I don't think you really read the article since the author never said that parallelism is inefficient. He's saying, among other things, that decomposition (which you seem to favor) is not the right way to design parallel programs. In other words, if sequential objects are used to create sequential programs, it follows that parallel objects should be used to compose parallel programs. Sequential order thus becomes a consequence of signaling, i.e., communication between parallel objects.
The problem is coming up with these "parallel objects" through anything other than decomposition. For example, in the quick sort demo you linked to, his first step is to decompose quick sort into 5 sections which can run in parallel. But then in this article, he claims that decomposition is somehow "fake".
Message passing is a great idea, check out Erlang if you want more. Reading this guy's articles, it seems like he is half way towards something interesting, but has blown it all out of proportion. He's at war with his daemons, he even lists some of them on his "Enemies" page.
Very well put, I get the same impression about decomposition. The bottom line is each CPU core can execute some sequence of instructions. If there's more than one core, there can be more than one sequence. Threads are the best current abstraction for that, and this guy goes off on how threads are evil and all this. At the heart of it, there are no objects just data flowing from disk to ram to registers, calculations being performed in the core and data flowing back.

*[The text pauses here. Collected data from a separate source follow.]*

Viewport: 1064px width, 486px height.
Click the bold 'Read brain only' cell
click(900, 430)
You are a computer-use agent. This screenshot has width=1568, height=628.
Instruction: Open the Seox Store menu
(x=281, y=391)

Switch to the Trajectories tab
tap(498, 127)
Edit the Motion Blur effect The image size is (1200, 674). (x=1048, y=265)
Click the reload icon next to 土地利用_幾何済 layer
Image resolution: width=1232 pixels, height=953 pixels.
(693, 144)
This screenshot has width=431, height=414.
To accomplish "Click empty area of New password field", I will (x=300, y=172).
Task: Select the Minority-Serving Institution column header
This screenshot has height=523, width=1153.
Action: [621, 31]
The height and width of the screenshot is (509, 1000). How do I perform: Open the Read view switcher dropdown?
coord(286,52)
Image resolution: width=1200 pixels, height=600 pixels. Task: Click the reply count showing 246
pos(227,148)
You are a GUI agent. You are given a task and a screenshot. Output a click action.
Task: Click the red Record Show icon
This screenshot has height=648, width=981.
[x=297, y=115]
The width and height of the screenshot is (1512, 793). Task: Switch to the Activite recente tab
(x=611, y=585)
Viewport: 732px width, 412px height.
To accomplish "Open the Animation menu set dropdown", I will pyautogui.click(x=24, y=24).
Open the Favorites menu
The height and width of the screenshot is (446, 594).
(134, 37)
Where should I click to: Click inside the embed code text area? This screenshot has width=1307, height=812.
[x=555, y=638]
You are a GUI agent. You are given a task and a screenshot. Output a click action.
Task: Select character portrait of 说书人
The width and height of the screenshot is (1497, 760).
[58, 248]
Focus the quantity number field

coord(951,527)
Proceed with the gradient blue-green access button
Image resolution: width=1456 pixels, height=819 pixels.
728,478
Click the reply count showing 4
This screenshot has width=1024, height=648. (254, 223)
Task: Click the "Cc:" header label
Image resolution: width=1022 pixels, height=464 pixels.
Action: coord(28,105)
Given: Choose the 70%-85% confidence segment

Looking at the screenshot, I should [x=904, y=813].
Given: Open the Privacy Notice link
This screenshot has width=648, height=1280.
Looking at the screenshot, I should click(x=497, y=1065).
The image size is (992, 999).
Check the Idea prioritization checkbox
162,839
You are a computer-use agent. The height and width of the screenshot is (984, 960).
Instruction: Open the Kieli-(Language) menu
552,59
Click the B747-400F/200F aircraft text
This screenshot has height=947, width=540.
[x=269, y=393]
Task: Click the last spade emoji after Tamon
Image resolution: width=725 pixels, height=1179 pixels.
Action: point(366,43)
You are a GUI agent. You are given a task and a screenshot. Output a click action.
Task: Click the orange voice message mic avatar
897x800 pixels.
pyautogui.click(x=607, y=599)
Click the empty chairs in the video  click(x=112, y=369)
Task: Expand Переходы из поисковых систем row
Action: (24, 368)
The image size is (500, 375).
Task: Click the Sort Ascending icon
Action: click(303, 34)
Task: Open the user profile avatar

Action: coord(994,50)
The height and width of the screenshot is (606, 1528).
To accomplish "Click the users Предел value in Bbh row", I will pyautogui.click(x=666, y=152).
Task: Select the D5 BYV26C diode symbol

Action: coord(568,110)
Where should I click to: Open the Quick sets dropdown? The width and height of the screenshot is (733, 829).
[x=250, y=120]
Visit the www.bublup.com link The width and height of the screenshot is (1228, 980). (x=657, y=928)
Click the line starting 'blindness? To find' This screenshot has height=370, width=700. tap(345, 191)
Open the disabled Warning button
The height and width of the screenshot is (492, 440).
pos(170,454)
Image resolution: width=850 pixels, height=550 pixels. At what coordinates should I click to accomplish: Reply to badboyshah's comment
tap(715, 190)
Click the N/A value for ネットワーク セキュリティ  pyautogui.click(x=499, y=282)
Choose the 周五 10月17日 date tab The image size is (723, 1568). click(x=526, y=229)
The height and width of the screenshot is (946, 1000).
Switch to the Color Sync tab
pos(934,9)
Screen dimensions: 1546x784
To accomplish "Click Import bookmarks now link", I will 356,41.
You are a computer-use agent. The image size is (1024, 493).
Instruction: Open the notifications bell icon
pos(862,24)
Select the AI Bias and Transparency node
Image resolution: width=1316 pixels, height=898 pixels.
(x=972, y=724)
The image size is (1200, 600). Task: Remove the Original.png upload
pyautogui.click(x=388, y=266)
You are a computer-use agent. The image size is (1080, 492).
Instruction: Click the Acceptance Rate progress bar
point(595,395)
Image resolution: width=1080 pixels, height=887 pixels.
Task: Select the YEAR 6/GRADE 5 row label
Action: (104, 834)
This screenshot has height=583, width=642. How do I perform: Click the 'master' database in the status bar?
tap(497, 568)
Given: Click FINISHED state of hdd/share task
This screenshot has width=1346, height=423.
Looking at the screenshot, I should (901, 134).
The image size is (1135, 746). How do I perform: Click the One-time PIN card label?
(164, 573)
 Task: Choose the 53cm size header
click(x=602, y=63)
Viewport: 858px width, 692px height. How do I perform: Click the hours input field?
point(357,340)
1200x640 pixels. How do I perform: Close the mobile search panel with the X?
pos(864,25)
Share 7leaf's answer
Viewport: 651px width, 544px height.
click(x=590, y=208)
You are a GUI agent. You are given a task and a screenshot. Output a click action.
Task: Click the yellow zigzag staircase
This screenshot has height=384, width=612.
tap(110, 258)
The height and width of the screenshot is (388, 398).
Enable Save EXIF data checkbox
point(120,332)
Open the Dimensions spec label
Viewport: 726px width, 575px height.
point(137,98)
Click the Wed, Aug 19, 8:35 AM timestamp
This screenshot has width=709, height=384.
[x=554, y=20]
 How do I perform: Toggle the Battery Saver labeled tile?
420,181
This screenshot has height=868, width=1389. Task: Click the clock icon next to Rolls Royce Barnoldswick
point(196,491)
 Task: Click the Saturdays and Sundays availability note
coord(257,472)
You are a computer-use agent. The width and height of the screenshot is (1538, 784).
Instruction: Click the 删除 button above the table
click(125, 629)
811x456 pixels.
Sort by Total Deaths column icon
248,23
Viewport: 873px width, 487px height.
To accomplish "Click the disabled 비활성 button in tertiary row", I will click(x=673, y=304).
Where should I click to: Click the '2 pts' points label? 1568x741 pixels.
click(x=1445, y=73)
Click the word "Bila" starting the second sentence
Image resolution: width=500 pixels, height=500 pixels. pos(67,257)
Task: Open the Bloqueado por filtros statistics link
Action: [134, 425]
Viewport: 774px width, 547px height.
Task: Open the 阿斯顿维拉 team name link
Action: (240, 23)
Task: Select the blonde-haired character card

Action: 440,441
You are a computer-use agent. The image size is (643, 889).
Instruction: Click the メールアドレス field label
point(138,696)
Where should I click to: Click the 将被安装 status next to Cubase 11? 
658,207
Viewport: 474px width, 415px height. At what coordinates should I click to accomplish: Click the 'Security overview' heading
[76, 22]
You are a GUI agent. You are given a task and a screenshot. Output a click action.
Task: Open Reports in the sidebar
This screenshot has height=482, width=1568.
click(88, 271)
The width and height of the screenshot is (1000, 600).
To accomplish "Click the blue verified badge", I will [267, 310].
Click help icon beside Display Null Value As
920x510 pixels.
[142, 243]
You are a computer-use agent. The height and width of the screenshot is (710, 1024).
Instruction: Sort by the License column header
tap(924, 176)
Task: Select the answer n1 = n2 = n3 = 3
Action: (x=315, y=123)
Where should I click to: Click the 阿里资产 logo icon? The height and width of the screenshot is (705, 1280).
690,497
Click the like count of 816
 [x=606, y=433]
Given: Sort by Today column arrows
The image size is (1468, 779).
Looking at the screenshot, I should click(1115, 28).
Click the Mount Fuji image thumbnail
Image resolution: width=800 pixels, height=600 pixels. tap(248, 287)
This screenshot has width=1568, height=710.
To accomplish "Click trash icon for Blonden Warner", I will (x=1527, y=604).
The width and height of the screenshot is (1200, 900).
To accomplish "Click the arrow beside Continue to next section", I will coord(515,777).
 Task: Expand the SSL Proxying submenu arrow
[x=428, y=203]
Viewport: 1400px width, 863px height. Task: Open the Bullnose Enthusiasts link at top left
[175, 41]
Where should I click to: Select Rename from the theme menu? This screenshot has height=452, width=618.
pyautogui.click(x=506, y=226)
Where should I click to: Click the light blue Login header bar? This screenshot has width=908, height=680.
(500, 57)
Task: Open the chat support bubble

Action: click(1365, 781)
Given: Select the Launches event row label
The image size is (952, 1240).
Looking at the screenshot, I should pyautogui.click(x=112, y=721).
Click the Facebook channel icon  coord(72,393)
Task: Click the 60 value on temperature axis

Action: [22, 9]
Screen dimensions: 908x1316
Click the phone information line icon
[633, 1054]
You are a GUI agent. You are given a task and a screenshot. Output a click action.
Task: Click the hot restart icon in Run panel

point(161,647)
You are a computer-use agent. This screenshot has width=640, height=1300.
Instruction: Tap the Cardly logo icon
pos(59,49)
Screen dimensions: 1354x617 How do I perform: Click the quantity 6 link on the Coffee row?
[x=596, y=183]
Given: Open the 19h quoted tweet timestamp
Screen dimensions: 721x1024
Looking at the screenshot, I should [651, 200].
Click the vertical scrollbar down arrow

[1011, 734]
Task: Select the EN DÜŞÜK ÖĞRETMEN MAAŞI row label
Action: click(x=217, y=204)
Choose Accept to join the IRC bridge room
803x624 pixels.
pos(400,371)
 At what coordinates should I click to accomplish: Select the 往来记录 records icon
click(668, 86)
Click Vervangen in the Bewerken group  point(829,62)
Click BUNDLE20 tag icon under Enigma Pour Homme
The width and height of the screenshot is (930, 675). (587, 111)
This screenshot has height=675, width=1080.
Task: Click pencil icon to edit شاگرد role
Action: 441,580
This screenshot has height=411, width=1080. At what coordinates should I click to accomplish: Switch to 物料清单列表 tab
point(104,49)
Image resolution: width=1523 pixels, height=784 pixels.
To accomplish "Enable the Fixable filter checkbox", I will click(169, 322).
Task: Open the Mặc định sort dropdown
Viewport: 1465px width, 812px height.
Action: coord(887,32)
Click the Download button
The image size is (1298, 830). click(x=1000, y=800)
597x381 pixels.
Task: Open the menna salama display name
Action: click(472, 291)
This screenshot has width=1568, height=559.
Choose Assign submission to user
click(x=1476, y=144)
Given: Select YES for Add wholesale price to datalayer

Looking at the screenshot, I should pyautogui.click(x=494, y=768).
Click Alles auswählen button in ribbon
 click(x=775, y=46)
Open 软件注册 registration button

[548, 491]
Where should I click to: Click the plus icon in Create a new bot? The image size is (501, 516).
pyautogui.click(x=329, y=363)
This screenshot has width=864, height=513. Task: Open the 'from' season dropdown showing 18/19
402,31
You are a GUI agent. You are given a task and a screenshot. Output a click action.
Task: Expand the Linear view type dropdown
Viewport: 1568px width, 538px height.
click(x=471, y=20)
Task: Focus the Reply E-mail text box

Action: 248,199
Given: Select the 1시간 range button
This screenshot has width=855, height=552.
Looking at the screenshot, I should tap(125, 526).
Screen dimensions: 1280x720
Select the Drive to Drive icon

There are always monads in Haskell for really putting concurrency into the forefront...
It could really use some examples of what the hell he's talking about.
Wide ranging examples, too. I'm sure he could come up with one or two, but can he come up with a whole bunch, which span a reasonably wide swath of algorithm space?
Show me how to, say, invert a matrix, which is a possible-yet-annoyingly-hard problem to parallelize ordinarily, and I'll take it seriously.
If I understand correctly, the way to build a parallel system is to have everything concurrent by default and then specify the specific parts that are sequential. Just like to build a secure system, you have to disallow everything by default and then specify the specific operations that are allowed.
Sorta. I'd have preferred to see an example or two.
The problem is that "sequential" vs. "concurrent" isn't solely an implementaion choice. It's a property of the problem. Some problems are inherently sequential, and can't be meaningfully scaled to an arbitrary number of cores. So color me skeptical, basically. Concurrency is hard because it is hard. While there may be a paradigm out there that makes it less so, I'm going to need to see it in operation before I make any judgements.
In the frame of reference of the ants, all clocks agree with one another. This means that timing is global within their FOR. There is no problem in determining simultaneity because there is only one FOR in question. And even in multiple FORs, their relative speed would have to approach that of light for any ant to notice a difference between local times. Deny at your own detriment.
Frankly, I think you've brought up the speed of light as a distraction.
More interesting than whether they are moving at the same speed, is whether they are thinking at the same speed, particularly, whether they think with a common tick. Since time appears for the most part to be continuous, that's not going to get you a tick, nothing for the ants to synchronise their clocks to.
If being in the same frame of reference was enough, then you could just put two computers in the same room and call it a synchronised system.